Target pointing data
## begin

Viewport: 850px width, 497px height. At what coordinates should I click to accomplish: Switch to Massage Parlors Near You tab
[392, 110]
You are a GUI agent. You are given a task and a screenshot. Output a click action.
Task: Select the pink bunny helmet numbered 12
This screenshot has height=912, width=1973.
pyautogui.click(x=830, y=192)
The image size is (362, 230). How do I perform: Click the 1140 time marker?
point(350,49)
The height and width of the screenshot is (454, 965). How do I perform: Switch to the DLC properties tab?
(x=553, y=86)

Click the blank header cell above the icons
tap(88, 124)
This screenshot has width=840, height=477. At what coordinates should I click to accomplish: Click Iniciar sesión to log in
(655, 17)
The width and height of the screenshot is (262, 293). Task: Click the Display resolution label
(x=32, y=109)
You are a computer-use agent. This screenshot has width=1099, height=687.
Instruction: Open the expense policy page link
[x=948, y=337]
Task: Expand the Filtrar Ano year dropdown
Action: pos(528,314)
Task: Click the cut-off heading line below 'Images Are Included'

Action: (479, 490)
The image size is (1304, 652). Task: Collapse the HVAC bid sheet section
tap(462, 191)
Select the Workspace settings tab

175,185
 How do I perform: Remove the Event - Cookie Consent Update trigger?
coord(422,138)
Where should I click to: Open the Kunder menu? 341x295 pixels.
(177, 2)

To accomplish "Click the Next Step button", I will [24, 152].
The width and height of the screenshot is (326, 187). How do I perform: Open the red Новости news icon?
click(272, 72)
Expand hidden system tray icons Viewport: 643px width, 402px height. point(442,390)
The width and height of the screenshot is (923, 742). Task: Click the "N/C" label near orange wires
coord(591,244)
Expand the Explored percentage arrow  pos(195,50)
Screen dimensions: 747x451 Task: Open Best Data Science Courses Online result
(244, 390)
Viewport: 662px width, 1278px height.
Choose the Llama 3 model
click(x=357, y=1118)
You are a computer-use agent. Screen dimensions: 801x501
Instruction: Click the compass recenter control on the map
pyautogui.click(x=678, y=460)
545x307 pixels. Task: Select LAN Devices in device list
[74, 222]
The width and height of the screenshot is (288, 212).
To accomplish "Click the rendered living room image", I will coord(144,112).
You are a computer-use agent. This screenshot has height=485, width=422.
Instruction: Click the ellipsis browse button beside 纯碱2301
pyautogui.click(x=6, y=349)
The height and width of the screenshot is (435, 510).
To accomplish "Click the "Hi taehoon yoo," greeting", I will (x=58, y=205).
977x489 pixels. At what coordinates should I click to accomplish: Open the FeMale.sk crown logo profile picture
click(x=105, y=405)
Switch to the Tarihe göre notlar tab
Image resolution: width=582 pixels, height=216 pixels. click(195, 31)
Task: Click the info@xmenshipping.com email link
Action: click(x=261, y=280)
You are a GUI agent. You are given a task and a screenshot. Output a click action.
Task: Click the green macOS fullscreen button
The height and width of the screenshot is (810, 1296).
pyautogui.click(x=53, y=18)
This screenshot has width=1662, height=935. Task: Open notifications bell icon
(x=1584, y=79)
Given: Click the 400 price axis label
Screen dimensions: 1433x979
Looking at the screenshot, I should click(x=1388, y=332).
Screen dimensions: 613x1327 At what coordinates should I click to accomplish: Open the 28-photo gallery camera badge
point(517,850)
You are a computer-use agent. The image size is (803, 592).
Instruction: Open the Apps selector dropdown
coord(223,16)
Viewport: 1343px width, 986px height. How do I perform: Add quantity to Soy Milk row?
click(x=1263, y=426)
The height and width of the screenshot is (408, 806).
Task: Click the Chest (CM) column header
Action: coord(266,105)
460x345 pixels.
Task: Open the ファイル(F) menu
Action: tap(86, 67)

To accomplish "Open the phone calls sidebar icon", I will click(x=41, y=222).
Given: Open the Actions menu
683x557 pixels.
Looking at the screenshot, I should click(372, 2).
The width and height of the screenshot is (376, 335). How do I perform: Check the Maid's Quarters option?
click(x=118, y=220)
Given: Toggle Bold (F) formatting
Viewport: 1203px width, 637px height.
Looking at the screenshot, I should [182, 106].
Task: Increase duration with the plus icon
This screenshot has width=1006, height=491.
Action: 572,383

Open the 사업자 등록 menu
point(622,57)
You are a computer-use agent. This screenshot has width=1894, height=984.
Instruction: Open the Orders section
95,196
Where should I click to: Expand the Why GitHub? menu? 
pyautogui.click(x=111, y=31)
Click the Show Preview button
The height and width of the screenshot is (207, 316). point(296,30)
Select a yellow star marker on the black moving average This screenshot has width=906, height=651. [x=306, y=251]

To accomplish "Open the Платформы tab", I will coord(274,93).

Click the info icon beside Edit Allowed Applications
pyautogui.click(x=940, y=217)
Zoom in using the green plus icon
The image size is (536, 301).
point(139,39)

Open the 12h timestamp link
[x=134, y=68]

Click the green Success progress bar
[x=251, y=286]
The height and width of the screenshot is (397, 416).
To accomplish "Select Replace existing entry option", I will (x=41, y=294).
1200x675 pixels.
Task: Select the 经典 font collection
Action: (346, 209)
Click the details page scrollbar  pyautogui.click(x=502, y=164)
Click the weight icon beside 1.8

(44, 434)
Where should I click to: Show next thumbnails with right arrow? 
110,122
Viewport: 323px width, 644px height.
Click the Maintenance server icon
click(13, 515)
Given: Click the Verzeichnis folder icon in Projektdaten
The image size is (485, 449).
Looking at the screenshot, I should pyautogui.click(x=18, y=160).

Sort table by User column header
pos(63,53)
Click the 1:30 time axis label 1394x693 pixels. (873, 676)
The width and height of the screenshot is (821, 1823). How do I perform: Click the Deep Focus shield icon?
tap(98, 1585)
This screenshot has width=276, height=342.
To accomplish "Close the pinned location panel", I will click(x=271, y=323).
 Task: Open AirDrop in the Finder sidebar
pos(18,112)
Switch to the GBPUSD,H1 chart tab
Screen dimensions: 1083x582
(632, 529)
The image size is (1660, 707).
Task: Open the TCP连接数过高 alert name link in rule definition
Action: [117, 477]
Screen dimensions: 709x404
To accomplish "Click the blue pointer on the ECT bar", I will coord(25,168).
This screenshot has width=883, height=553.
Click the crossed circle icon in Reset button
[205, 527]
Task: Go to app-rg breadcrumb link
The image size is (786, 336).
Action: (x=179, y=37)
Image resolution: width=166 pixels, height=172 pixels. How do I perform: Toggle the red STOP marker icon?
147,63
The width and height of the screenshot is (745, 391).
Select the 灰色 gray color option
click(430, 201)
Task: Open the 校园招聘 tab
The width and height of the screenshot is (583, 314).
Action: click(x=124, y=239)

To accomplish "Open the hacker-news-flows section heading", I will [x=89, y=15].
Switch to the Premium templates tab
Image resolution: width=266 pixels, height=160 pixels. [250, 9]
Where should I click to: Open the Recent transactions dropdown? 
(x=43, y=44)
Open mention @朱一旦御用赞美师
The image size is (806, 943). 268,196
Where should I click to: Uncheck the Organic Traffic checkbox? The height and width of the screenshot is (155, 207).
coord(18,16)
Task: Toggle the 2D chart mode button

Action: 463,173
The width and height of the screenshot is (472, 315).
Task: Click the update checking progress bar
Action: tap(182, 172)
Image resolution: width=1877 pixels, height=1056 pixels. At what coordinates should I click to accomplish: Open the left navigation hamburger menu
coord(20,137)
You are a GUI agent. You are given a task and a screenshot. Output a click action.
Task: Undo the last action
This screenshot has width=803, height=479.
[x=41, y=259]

## end

Render the lines of the entries above as a numbered list, leaving out any blank lines.

1. Viewport: 850px width, 497px height. At what coordinates should I click to accomplish: Switch to Massage Parlors Near You tab
2. [392, 110]
3. You are a GUI agent. You are given a task and a screenshot. Output a click action.
4. Task: Select the pink bunny helmet numbered 12
5. This screenshot has height=912, width=1973.
6. pyautogui.click(x=830, y=192)
7. The image size is (362, 230). How do I perform: Click the 1140 time marker?
8. point(350,49)
9. The height and width of the screenshot is (454, 965). How do I perform: Switch to the DLC properties tab?
10. (x=553, y=86)
11. Click the blank header cell above the icons
12. tap(88, 124)
13. This screenshot has width=840, height=477. At what coordinates should I click to accomplish: Click Iniciar sesión to log in
14. (655, 17)
15. The width and height of the screenshot is (262, 293). Task: Click the Display resolution label
16. (x=32, y=109)
17. You are a computer-use agent. This screenshot has width=1099, height=687.
18. Instruction: Open the expense policy page link
19. [x=948, y=337]
20. Task: Expand the Filtrar Ano year dropdown
21. Action: pos(528,314)
22. Task: Click the cut-off heading line below 'Images Are Included'
23. Action: (479, 490)
24. The image size is (1304, 652). Task: Collapse the HVAC bid sheet section
25. tap(462, 191)
26. Select the Workspace settings tab
27. 175,185
28.  How do I perform: Remove the Event - Cookie Consent Update trigger?
29. coord(422,138)
30. Where should I click to: Open the Kunder menu? 341x295 pixels.
31. (177, 2)
32. To accomplish "Click the Next Step button", I will [24, 152].
33. The width and height of the screenshot is (326, 187). How do I perform: Open the red Новости news icon?
34. click(272, 72)
35. Expand hidden system tray icons Viewport: 643px width, 402px height. point(442,390)
36. The width and height of the screenshot is (923, 742). Task: Click the "N/C" label near orange wires
37. coord(591,244)
38. Expand the Explored percentage arrow  pos(195,50)
39. Screen dimensions: 747x451 Task: Open Best Data Science Courses Online result
40. (244, 390)
41. Viewport: 662px width, 1278px height.
42. Choose the Llama 3 model
43. click(x=357, y=1118)
44. You are a computer-use agent. Screen dimensions: 801x501
45. Instruction: Click the compass recenter control on the map
46. pyautogui.click(x=678, y=460)
47. 545x307 pixels. Task: Select LAN Devices in device list
48. [74, 222]
49. The width and height of the screenshot is (288, 212).
50. To accomplish "Click the rendered living room image", I will coord(144,112).
51. You are a computer-use agent. This screenshot has height=485, width=422.
52. Instruction: Click the ellipsis browse button beside 纯碱2301
53. pyautogui.click(x=6, y=349)
54. The height and width of the screenshot is (435, 510).
55. To accomplish "Click the "Hi taehoon yoo," greeting", I will (x=58, y=205).
56. 977x489 pixels. At what coordinates should I click to accomplish: Open the FeMale.sk crown logo profile picture
57. click(x=105, y=405)
58. Switch to the Tarihe göre notlar tab
59. Image resolution: width=582 pixels, height=216 pixels. click(195, 31)
60. Task: Click the info@xmenshipping.com email link
61. Action: click(x=261, y=280)
62. You are a GUI agent. You are given a task and a screenshot. Output a click action.
63. Task: Click the green macOS fullscreen button
64. The height and width of the screenshot is (810, 1296).
65. pyautogui.click(x=53, y=18)
66. This screenshot has width=1662, height=935. Task: Open notifications bell icon
67. (x=1584, y=79)
68. Given: Click the 400 price axis label
69. Screen dimensions: 1433x979
70. Looking at the screenshot, I should click(x=1388, y=332).
71. Screen dimensions: 613x1327 At what coordinates should I click to accomplish: Open the 28-photo gallery camera badge
72. point(517,850)
73. You are a computer-use agent. The image size is (803, 592).
74. Instruction: Open the Apps selector dropdown
75. coord(223,16)
76. Viewport: 1343px width, 986px height. How do I perform: Add quantity to Soy Milk row?
77. click(x=1263, y=426)
78. The height and width of the screenshot is (408, 806).
79. Task: Click the Chest (CM) column header
80. Action: coord(266,105)
81. 460x345 pixels.
82. Task: Open the ファイル(F) menu
83. Action: tap(86, 67)
84. To accomplish "Open the phone calls sidebar icon", I will click(x=41, y=222).
85. Given: Open the Actions menu
86. 683x557 pixels.
87. Looking at the screenshot, I should click(372, 2).
88. The width and height of the screenshot is (376, 335). How do I perform: Check the Maid's Quarters option?
89. click(x=118, y=220)
90. Given: Toggle Bold (F) formatting
91. Viewport: 1203px width, 637px height.
92. Looking at the screenshot, I should [182, 106].
93. Task: Increase duration with the plus icon
94. This screenshot has width=1006, height=491.
95. Action: 572,383
96. Open the 사업자 등록 menu
97. point(622,57)
98. You are a computer-use agent. This screenshot has width=1894, height=984.
99. Instruction: Open the Orders section
100. 95,196
101. Where should I click to: Expand the Why GitHub? menu? 
102. pyautogui.click(x=111, y=31)
103. Click the Show Preview button
104. The height and width of the screenshot is (207, 316). point(296,30)
105. Select a yellow star marker on the black moving average This screenshot has width=906, height=651. [x=306, y=251]
106. To accomplish "Open the Платформы tab", I will coord(274,93).
107. Click the info icon beside Edit Allowed Applications
108. pyautogui.click(x=940, y=217)
109. Zoom in using the green plus icon
110. The image size is (536, 301).
111. point(139,39)
112. Open the 12h timestamp link
113. [x=134, y=68]
114. Click the green Success progress bar
115. [x=251, y=286]
116. The height and width of the screenshot is (397, 416).
117. To accomplish "Select Replace existing entry option", I will (x=41, y=294).
118. 1200x675 pixels.
119. Task: Select the 经典 font collection
120. Action: (346, 209)
121. Click the details page scrollbar  pyautogui.click(x=502, y=164)
122. Click the weight icon beside 1.8
123. (44, 434)
124. Where should I click to: Show next thumbnails with right arrow? 
125. 110,122
126. Viewport: 323px width, 644px height.
127. Click the Maintenance server icon
128. click(13, 515)
129. Given: Click the Verzeichnis folder icon in Projektdaten
130. The image size is (485, 449).
131. Looking at the screenshot, I should pyautogui.click(x=18, y=160).
132. Sort table by User column header
133. pos(63,53)
134. Click the 1:30 time axis label 1394x693 pixels. (873, 676)
135. The width and height of the screenshot is (821, 1823). How do I perform: Click the Deep Focus shield icon?
136. tap(98, 1585)
137. This screenshot has width=276, height=342.
138. To accomplish "Close the pinned location panel", I will click(x=271, y=323).
139.  Task: Open AirDrop in the Finder sidebar
140. pos(18,112)
141. Switch to the GBPUSD,H1 chart tab
142. Screen dimensions: 1083x582
143. (632, 529)
144. The image size is (1660, 707).
145. Task: Open the TCP连接数过高 alert name link in rule definition
146. Action: [117, 477]
147. Screen dimensions: 709x404
148. To accomplish "Click the blue pointer on the ECT bar", I will coord(25,168).
149. This screenshot has width=883, height=553.
150. Click the crossed circle icon in Reset button
151. [205, 527]
152. Task: Go to app-rg breadcrumb link
153. The image size is (786, 336).
154. Action: (x=179, y=37)
155. Image resolution: width=166 pixels, height=172 pixels. How do I perform: Toggle the red STOP marker icon?
156. 147,63
157. The width and height of the screenshot is (745, 391).
158. Select the 灰色 gray color option
159. click(430, 201)
160. Task: Open the 校园招聘 tab
161. The width and height of the screenshot is (583, 314).
162. Action: click(x=124, y=239)
163. To accomplish "Open the hacker-news-flows section heading", I will [x=89, y=15].
164. Switch to the Premium templates tab
165. Image resolution: width=266 pixels, height=160 pixels. [250, 9]
166. Where should I click to: Open the Recent transactions dropdown? 
167. (x=43, y=44)
168. Open mention @朱一旦御用赞美师
169. The image size is (806, 943). 268,196
170. Where should I click to: Uncheck the Organic Traffic checkbox? The height and width of the screenshot is (155, 207).
171. coord(18,16)
172. Task: Toggle the 2D chart mode button
173. Action: 463,173
174. The width and height of the screenshot is (472, 315).
175. Task: Click the update checking progress bar
176. Action: tap(182, 172)
177. Image resolution: width=1877 pixels, height=1056 pixels. At what coordinates should I click to accomplish: Open the left navigation hamburger menu
178. coord(20,137)
179. You are a GUI agent. You are given a task and a screenshot. Output a click action.
180. Task: Undo the last action
181. This screenshot has width=803, height=479.
182. [x=41, y=259]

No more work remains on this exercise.